ASSIGNMENT:
Transcribe each record exactly. Include every one.

SOURCE RECORDS:
□ □ □

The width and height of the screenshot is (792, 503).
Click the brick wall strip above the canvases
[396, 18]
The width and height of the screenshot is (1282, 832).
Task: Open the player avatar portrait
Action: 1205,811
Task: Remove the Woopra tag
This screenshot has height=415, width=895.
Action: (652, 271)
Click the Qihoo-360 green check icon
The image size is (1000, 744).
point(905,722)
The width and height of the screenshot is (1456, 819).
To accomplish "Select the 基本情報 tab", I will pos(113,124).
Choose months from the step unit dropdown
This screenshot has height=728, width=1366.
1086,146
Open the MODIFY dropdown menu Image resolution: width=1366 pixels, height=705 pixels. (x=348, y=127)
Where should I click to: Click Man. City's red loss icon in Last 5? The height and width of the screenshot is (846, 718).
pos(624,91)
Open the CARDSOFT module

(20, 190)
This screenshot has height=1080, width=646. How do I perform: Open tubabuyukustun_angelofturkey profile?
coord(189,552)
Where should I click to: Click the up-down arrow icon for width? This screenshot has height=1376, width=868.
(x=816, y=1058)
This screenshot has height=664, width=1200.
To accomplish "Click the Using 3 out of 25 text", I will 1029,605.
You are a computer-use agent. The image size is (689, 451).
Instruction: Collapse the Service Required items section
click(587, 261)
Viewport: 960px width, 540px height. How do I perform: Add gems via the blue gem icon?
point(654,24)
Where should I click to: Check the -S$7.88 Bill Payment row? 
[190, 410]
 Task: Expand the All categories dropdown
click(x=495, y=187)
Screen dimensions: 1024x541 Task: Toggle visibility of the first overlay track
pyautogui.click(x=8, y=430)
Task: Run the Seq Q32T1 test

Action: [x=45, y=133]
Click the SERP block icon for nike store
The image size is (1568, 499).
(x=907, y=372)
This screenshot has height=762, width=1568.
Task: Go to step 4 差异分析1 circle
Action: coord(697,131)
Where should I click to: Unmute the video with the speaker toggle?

□ □ □

FINISHED TASK:
The width and height of the screenshot is (792, 503).
Click the brick wall strip above the canvases
[396, 18]
The width and height of the screenshot is (1282, 832).
Task: Open the player avatar portrait
Action: 1205,811
Task: Remove the Woopra tag
This screenshot has height=415, width=895.
Action: (652, 271)
Click the Qihoo-360 green check icon
The image size is (1000, 744).
point(905,722)
The width and height of the screenshot is (1456, 819).
To accomplish "Select the 基本情報 tab", I will pos(113,124).
Choose months from the step unit dropdown
This screenshot has height=728, width=1366.
1086,146
Open the MODIFY dropdown menu Image resolution: width=1366 pixels, height=705 pixels. (x=348, y=127)
Where should I click to: Click Man. City's red loss icon in Last 5? The height and width of the screenshot is (846, 718).
pos(624,91)
Open the CARDSOFT module

(20, 190)
This screenshot has height=1080, width=646. How do I perform: Open tubabuyukustun_angelofturkey profile?
coord(189,552)
Where should I click to: Click the up-down arrow icon for width? This screenshot has height=1376, width=868.
(x=816, y=1058)
This screenshot has height=664, width=1200.
To accomplish "Click the Using 3 out of 25 text", I will 1029,605.
You are a computer-use agent. The image size is (689, 451).
Instruction: Collapse the Service Required items section
click(587, 261)
Viewport: 960px width, 540px height. How do I perform: Add gems via the blue gem icon?
point(654,24)
Where should I click to: Check the -S$7.88 Bill Payment row? 
[190, 410]
 Task: Expand the All categories dropdown
click(x=495, y=187)
Screen dimensions: 1024x541 Task: Toggle visibility of the first overlay track
pyautogui.click(x=8, y=430)
Task: Run the Seq Q32T1 test

Action: [x=45, y=133]
Click the SERP block icon for nike store
The image size is (1568, 499).
(x=907, y=372)
This screenshot has height=762, width=1568.
Task: Go to step 4 差异分析1 circle
Action: coord(697,131)
Where should I click to: Unmute the video with the speaker toggle?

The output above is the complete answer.